Grown, pressed, scanned and stamped - but what to call this giant 'salvia'?


Just one of the pretty flowers in the Princess of Wales Conservatory at the moment (and outdoors, in the garden of the Director of Royal Botanic Gardens, Kew I noticed tonight). It's a Brillantaisia, a genus of about 20 species, all native to tropical Africa and Madagascar. They look a bit like salvias, and are sometimes called Giant Salvias, but they are unrelated (being in the plant family Acanthaceae rather than the mint family, Lamiaceae). In the conservatory this plant is labelled Brillantaisia nyanzarum. 

Neither the flowers (at an inch or two from top to bottom) or the plant are particularly huge compared with your typical salvia, so I'm not sure where the name comes from. Worse still, I'm not sure the scientific name is correct either.




Confirming its name revealed some collections of a different kind. We have the Type Specimen of Brillantaisia nyanzarum in our preserved plant collection, the Herbarium, at Royal Botanic Gardens, Kew. A name is attached pretty much forever to its Type Specimen. Whatever else happens, this specimen must remain part of this species. If there is any change in the circumscription of the species (making it narrower or broader in scope) or if it has to be moved to a new species, genus, family or whatever, this specimen tells us where the species name nyanzarum goes. It's important.
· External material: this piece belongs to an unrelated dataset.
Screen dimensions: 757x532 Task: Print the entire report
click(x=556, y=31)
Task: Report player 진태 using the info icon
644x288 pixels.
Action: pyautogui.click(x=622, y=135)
So important that we are part of a worldwide project to scan and store images of all our Type Specimens. This is our picture of the Type Specimen of Brillantaisia nyanzarum ('Holotype' is the name given to the most important of the type specimens if there are a number of replicates collected and stored).


As you can read on JSTOR Plant Science, this specimen was collected G.F. Scott Elliot in 1893, from the side of a river near Lake Victoria. It seems from our database that this specimen has been more recently identified as Brillantaisia owariensis, the very first name given to a species of Brillantaisia, in 1818, and therefore taking priority over the name nyanzarum. That is, owariensis as we currently conceive it is an extremely variable species including things that look like our Type Specimen of nyanzarum so we must now use the name Brillantaisia owariensis. Although we have a few dried specimens under the name Brillantaisia owariensis in our herbarium, we don't have its Type Specimen from Nigeria.

You can find more information about both names in the Flora of Tropical East Africa, a comprehensive guide to the plants of this region published by Royal Botanic Gardens, Kew, and also included in JSTOR. The author is Kaj Vollesen, from Kew.


I've checked in The Plant List and sure enough, Brillantaisia owariensis is the name we should now use. So some changes are needed - to our glasshouse label, and to a stamp...


Sometimes taxonomy (the naming of plants) is disparagingly called stamp collecting, as though all we do is pick flowers, press them and then organise them tidily in herbaria. I've got nothing against stamp collecting although I noticed on a site devoted to philately even stamp collectors are defensive about what they do: 'philately is more than simply stamp collecting' it remonstrates. 

So too is taxonomy. It involves plenty of investigation, hypothesis generation and testing, and all the dark arts of science. But if you like a little philately, Brillantaisia nyanzarum graced a Kenyan 20 shilling stamp in 1983. That's what I now call Brillantaisia owariensis of course.